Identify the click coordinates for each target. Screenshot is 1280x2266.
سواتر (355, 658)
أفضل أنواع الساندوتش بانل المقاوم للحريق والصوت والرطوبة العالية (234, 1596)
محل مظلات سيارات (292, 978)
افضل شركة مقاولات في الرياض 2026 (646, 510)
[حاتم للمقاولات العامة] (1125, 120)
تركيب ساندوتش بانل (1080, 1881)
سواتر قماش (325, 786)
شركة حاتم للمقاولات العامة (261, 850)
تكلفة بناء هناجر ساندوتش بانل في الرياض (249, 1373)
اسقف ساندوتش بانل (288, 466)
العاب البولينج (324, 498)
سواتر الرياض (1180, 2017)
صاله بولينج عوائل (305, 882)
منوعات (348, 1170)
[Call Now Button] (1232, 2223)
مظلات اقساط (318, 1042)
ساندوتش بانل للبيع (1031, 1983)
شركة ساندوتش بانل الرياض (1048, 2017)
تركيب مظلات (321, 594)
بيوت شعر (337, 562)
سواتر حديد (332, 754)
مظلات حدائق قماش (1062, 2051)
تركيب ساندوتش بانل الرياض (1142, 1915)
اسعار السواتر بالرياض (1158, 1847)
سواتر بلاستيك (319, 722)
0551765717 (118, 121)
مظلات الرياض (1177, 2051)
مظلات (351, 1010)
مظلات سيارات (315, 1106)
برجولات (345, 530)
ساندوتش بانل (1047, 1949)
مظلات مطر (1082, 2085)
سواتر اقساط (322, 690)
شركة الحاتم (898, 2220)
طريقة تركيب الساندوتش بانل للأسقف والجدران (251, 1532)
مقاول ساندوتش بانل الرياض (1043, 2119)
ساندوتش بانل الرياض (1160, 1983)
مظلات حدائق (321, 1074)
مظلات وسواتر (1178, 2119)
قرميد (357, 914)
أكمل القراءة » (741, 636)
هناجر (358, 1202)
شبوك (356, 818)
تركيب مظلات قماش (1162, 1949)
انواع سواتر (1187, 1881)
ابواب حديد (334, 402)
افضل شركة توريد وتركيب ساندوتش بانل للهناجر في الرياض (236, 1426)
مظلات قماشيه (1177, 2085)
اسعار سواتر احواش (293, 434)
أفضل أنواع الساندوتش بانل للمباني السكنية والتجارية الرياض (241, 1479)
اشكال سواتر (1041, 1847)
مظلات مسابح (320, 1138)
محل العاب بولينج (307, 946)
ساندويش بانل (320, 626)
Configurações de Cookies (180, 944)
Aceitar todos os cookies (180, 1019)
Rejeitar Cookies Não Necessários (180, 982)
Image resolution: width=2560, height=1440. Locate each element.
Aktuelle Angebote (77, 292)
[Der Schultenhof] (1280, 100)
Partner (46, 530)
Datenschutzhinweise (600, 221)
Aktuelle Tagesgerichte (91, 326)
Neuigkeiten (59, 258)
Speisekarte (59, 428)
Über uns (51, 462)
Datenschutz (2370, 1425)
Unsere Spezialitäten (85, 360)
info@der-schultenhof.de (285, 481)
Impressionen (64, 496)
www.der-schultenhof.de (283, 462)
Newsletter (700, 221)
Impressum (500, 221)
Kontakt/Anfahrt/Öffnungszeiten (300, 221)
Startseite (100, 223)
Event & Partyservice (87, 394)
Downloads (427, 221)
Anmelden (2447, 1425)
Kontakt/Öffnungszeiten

+-------+

__WORK REQUIRED__: Copy each line in the entries above where "للمقاولات" turns up.

__RESULT FOR THIS EXERCISE__:
[حاتم للمقاولات العامة] (1125, 120)
شركة حاتم للمقاولات العامة (261, 850)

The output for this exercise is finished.